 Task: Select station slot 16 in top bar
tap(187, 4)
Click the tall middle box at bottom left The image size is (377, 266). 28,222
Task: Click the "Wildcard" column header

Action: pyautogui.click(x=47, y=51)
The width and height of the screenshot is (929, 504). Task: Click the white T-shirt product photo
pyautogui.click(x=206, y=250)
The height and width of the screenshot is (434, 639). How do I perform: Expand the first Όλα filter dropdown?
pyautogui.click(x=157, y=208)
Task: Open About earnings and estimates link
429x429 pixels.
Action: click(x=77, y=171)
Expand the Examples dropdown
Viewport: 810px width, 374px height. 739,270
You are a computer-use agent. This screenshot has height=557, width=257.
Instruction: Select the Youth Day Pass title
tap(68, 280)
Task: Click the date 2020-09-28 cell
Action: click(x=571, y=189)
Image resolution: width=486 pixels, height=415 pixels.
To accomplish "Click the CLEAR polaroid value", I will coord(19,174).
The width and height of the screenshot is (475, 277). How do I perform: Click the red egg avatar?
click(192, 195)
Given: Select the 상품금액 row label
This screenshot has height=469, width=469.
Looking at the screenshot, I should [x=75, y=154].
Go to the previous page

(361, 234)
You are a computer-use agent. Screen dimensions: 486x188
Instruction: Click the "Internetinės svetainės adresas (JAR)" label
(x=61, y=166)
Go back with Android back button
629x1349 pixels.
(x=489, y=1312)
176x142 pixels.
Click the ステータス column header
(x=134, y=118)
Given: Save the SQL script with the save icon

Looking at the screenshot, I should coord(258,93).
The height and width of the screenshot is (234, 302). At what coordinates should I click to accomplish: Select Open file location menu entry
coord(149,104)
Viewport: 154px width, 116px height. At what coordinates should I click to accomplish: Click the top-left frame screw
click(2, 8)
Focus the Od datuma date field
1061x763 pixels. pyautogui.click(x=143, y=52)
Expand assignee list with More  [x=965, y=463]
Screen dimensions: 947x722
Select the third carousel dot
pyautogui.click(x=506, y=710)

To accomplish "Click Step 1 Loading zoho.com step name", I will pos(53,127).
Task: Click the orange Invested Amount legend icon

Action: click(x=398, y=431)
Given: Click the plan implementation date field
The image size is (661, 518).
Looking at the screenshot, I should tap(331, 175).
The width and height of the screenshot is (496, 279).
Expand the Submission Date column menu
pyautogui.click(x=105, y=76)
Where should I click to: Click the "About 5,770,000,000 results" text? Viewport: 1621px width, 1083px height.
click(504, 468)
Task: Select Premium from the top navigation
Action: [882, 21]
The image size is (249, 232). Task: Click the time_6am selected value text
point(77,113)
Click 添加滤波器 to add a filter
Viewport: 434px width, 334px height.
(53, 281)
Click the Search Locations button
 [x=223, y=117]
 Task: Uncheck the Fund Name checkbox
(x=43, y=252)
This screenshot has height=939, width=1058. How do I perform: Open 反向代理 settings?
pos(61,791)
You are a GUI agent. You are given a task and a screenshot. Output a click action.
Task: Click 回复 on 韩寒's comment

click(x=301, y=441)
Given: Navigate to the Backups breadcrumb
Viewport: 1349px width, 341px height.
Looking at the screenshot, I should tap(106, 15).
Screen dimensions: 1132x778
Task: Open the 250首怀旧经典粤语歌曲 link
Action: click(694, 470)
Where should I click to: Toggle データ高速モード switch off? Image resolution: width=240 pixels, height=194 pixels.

════════

What you need to do — Your answer should consist of the lines above that hold the word "computer".

Completed task —
You are a computer-use agent. This screenshot has height=557, width=257.
You are a computer-use agent. Screen dimensions: 486x188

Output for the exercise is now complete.